▶ [What needs to be done]: A single number is the answer: how many lines of the data hold "agent"?
---------- Information supplied ----------
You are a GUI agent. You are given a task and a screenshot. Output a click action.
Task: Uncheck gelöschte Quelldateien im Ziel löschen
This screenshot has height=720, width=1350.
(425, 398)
----------
---------- Information supplied ----------
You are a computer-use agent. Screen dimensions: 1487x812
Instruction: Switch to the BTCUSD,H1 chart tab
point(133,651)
----------
▶ [Answer space]: 2